Part of the animosity stems from childhood jealousies, when Aegon joined Rhaenyra’s children Luke and Jace in mocking Aemond for not bonding with a dragon. The young Aemond rectified the problem by bonding with Vhagar, the Queen of All Dragons, the largest living dragon in the show’s present. Emboldened by the bonding, Aemond stands up to Rhaenyra’s children when they demand Vhagar, resulting in a battle that costs him his eye.
As Aemond One-Eye, he acts like a dangerous loose cannon in the world, even using Vhagar to attack his brother. But Mitchell’s Scorsese comparison suggests that there’s something more to the imposing warrior. Directed by Scorsese and written by Paul Schrader, Taxi Driver focuses upon a nondescript man completely out of touch with society. Bickle has recognizable human desires for love and admiration, but they manifest in odd behaviors, like taking a date to an adult theater or the vigilante violence he enacts at the end.

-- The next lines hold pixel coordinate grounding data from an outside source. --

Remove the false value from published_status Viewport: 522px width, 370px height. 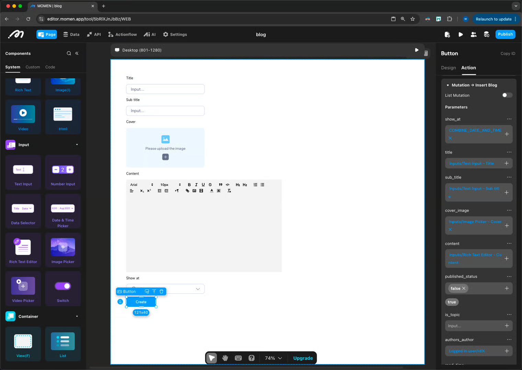coord(464,288)
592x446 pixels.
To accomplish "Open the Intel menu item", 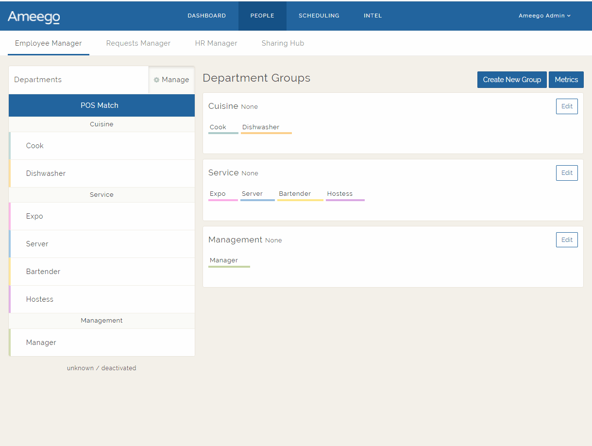I will point(372,16).
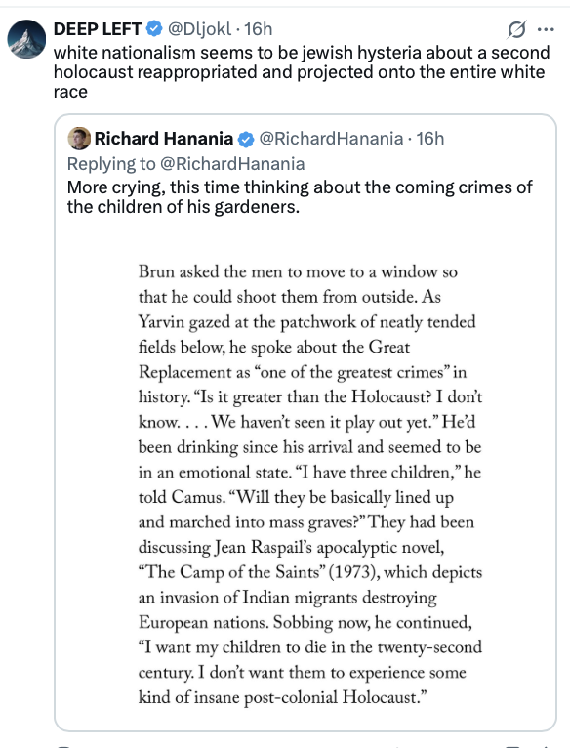Open the @Dljokl handle link

199,29
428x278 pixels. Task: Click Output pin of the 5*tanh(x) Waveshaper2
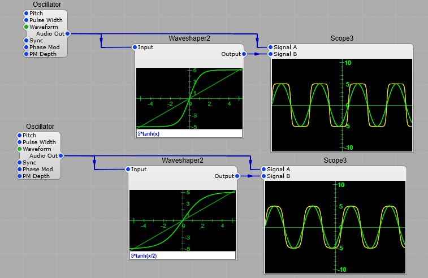(244, 54)
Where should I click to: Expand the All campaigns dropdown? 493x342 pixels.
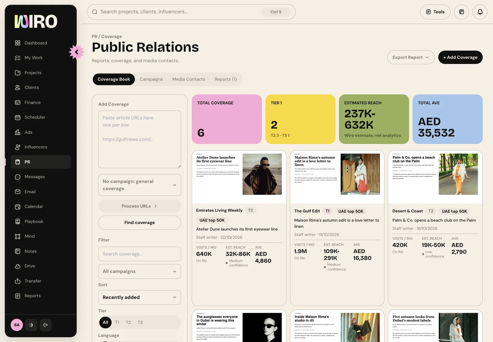pos(140,272)
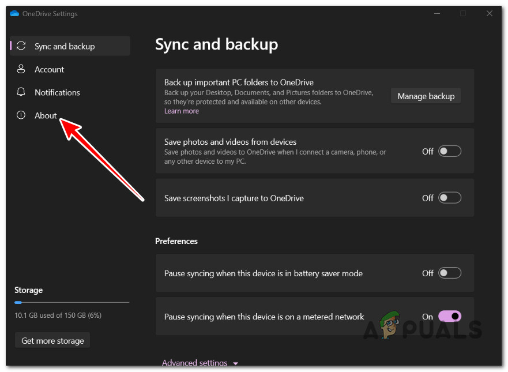Switch to the Notifications section
The height and width of the screenshot is (372, 508).
[x=57, y=92]
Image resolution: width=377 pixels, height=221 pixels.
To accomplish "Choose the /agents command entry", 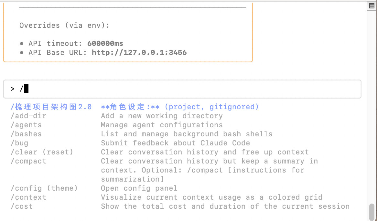I will [26, 125].
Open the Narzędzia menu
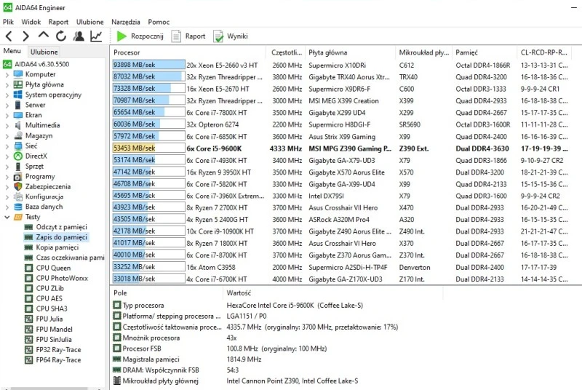The height and width of the screenshot is (390, 582). point(126,22)
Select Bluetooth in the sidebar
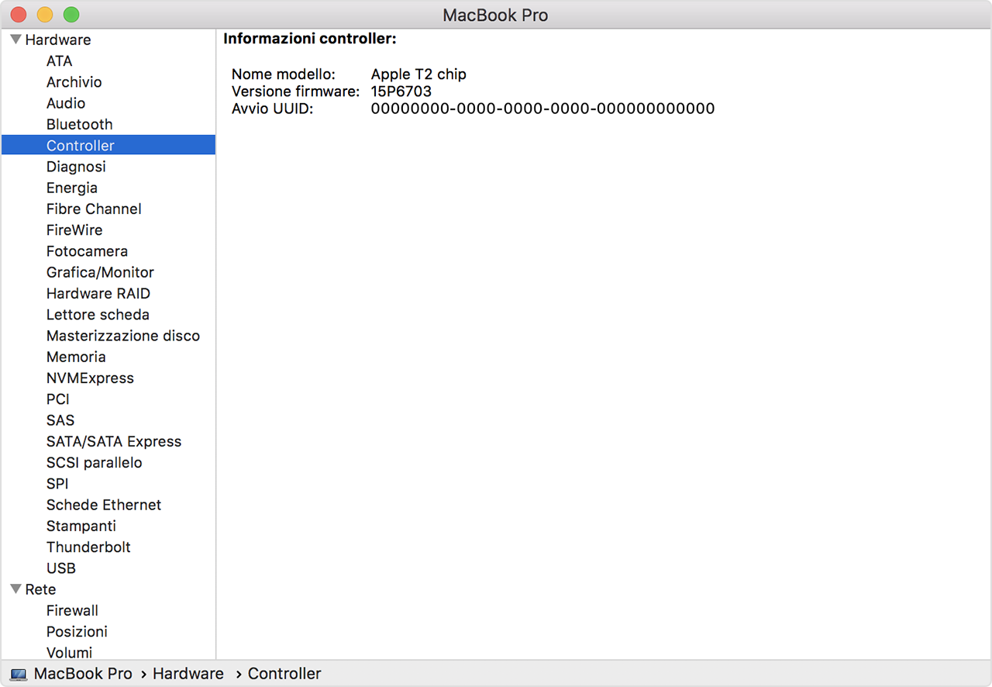Screen dimensions: 992x687 [x=79, y=124]

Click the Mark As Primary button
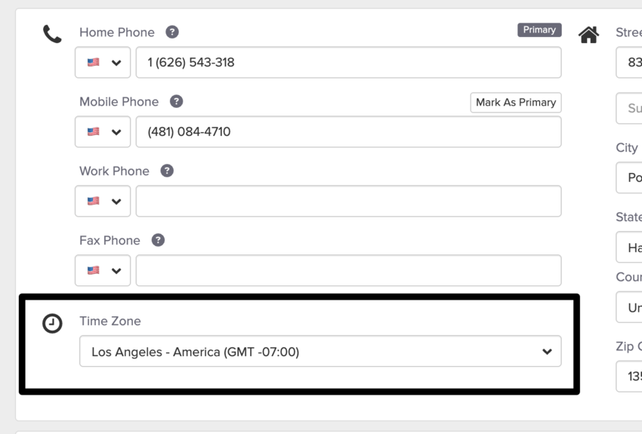[x=516, y=103]
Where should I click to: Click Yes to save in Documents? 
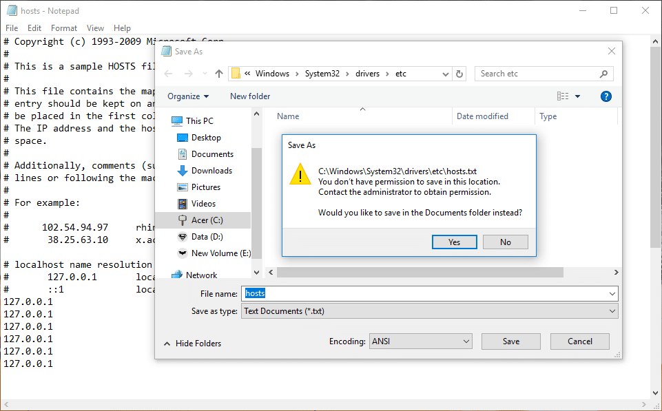coord(454,242)
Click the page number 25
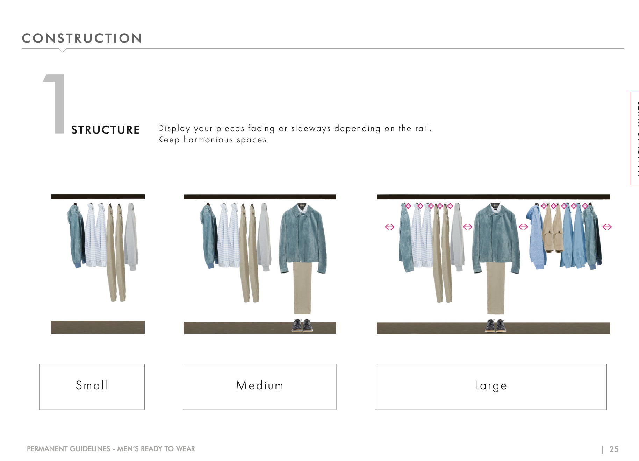This screenshot has height=461, width=639. (614, 449)
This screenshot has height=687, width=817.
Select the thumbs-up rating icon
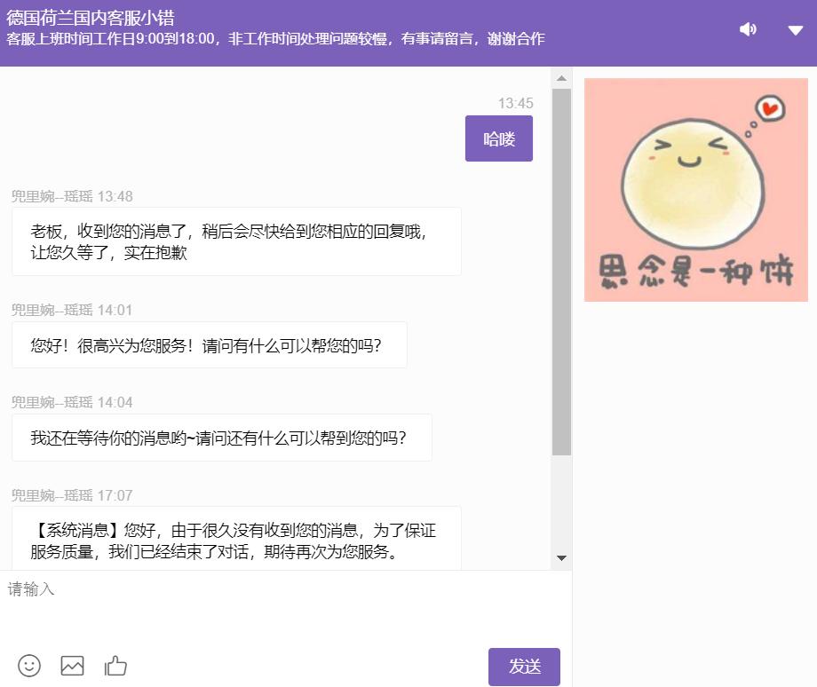(x=115, y=666)
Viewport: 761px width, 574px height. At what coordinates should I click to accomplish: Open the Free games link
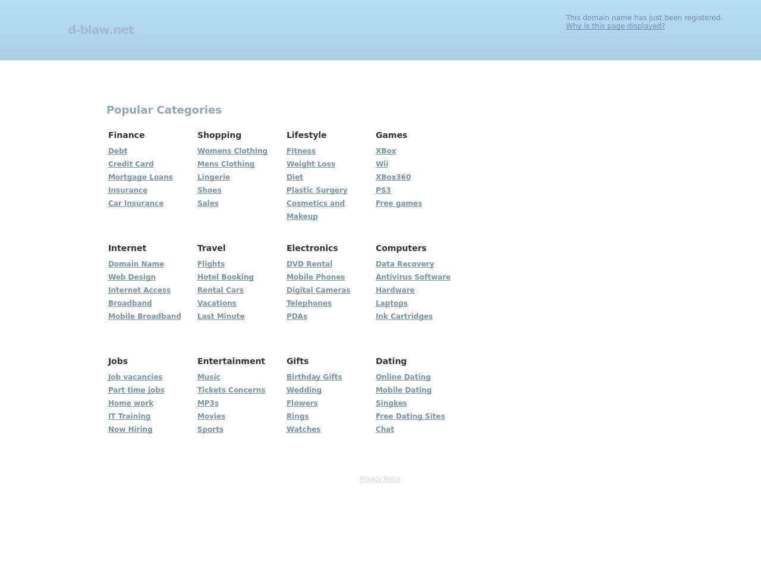(x=398, y=203)
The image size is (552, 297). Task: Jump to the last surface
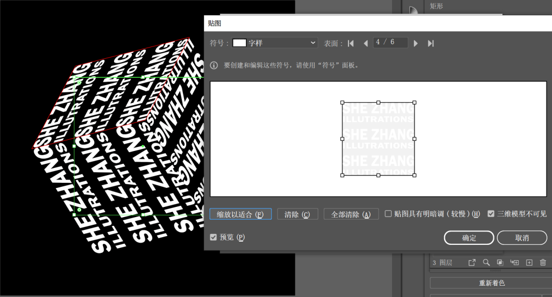[431, 44]
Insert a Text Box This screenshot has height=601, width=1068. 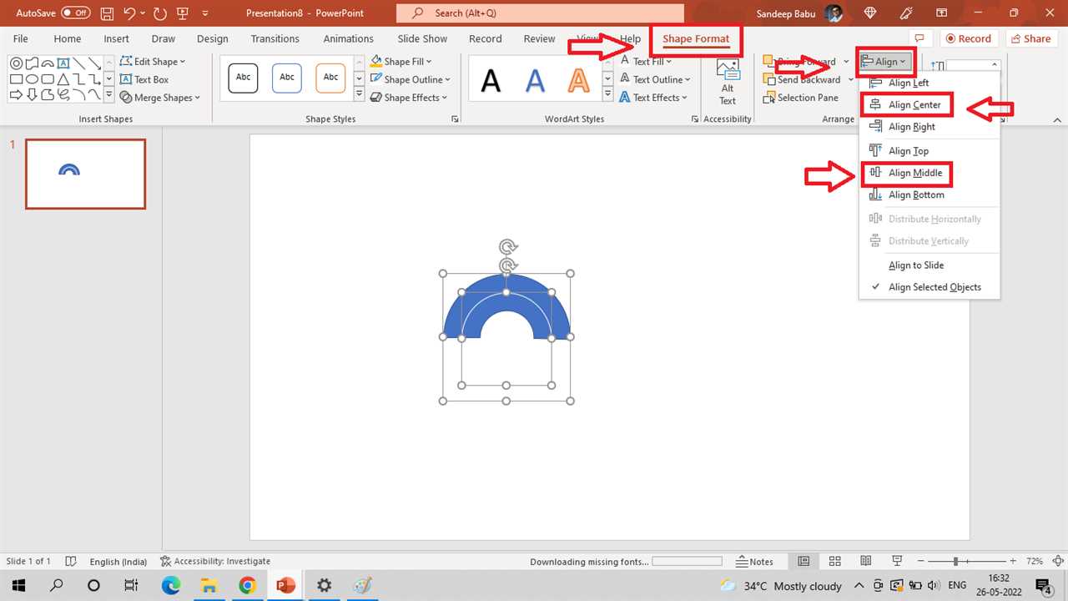coord(144,79)
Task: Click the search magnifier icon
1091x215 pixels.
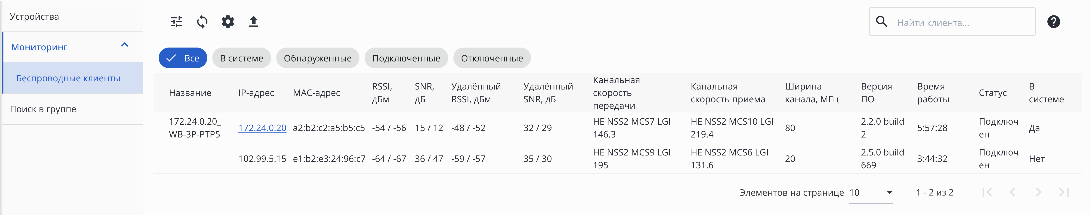Action: (881, 22)
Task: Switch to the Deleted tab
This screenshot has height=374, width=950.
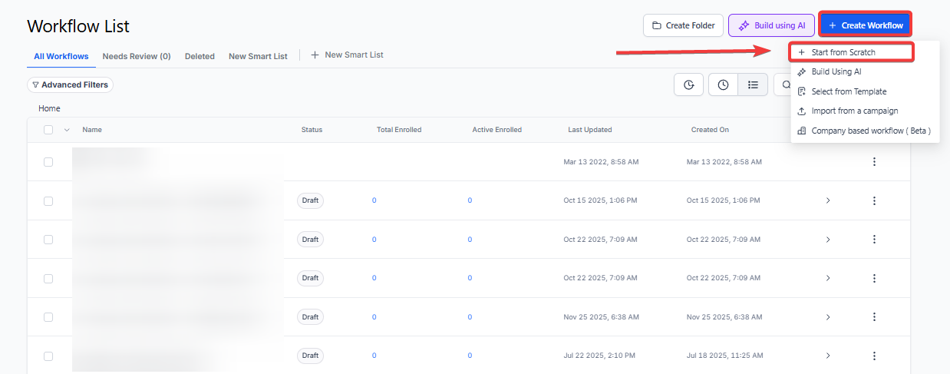Action: pos(200,56)

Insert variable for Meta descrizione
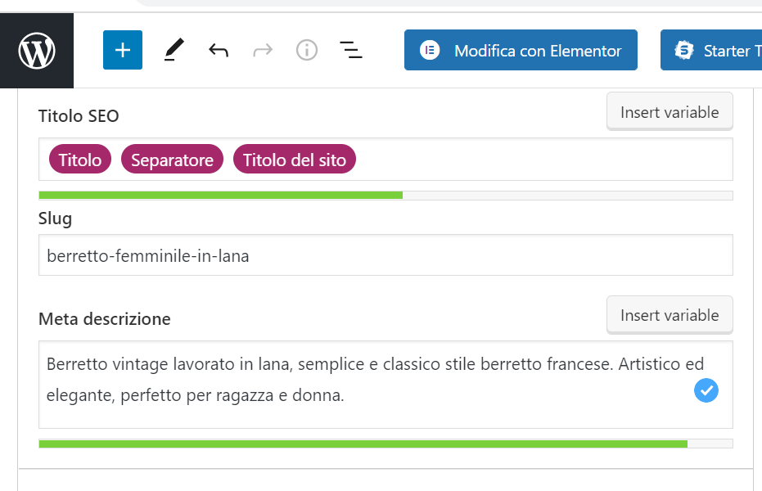(669, 315)

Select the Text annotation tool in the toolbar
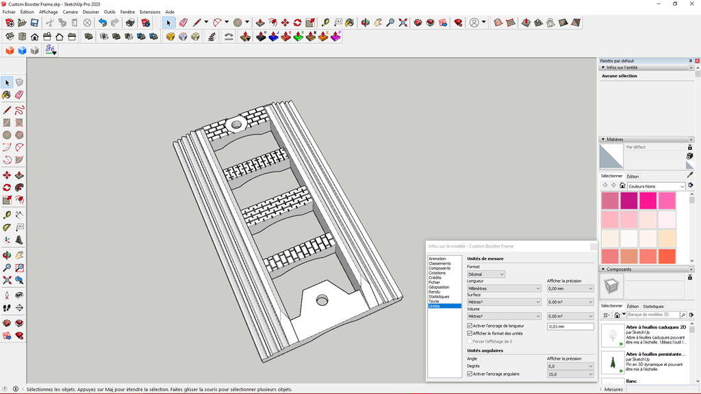click(x=339, y=23)
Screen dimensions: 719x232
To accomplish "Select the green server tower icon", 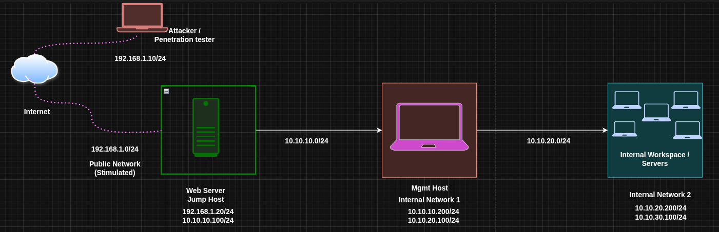I will [206, 127].
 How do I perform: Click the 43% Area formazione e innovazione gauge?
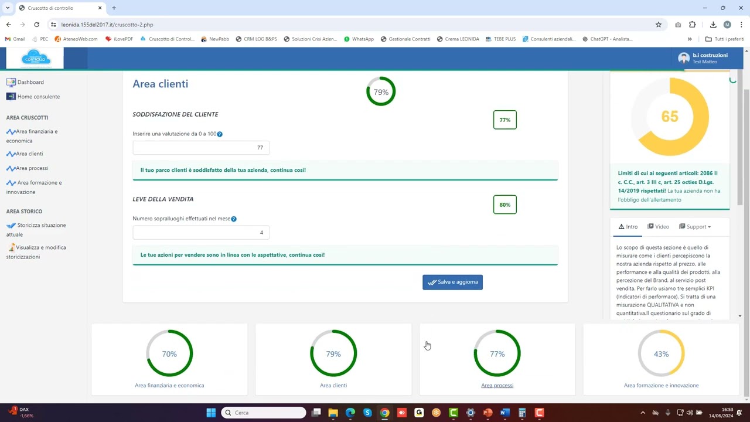tap(661, 354)
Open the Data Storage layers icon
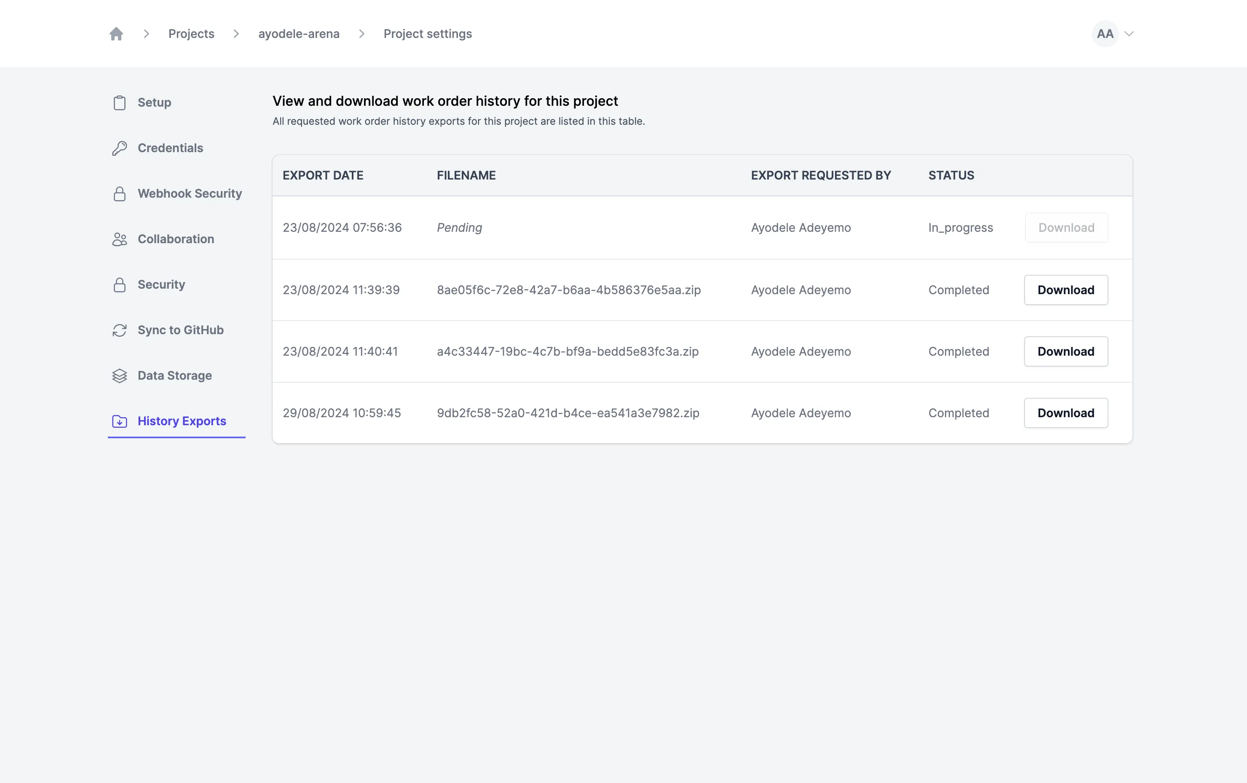This screenshot has width=1247, height=783. 120,376
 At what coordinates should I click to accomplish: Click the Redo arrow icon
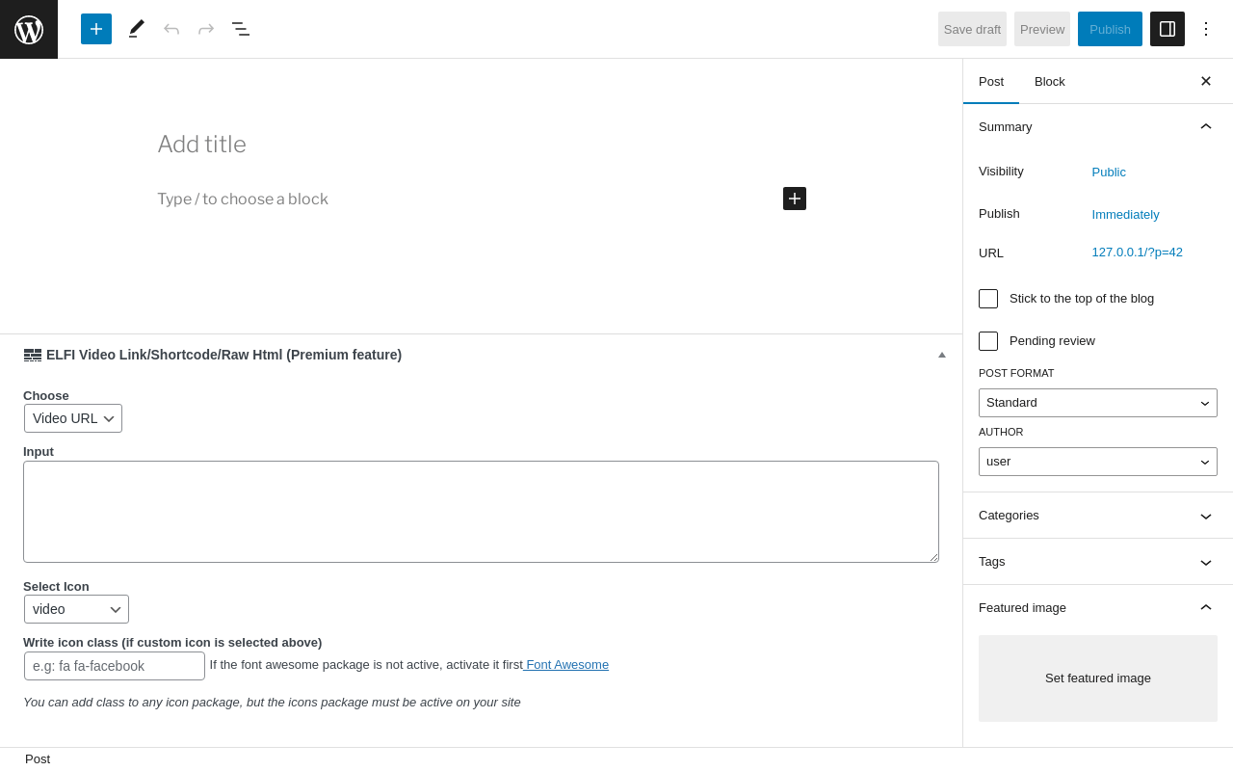206,29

Taxi Driver has a famously ambiguous ending, in which Bickle’s rampage to rescue an underage sex worker (Jodie Foster) is lauded in the press and results in her safe return to her home. However, the extreme reaction to Bickle’s reaction, combined with his attempts to harm himself at the end of the movie, have led many to believe that it’s all a fantasy. The possibility of fantasy only further separates Bickle from society, proving that even his moral behavior looks frightening from the outside.
More than just film bro pretensions, Mitchell’s allusion helps him advance the themes of the show. “I feel like it is a horror TV show, but the monsters are the human beings in it,” he says of House of the Dragon. And monstrous humans can be found everywhere, in the fantasy world of Westeros and in the gritty streets of New York.
House of the Dragon season 3 premieres at 9 p.m. ET on HBO on June 21, 2026.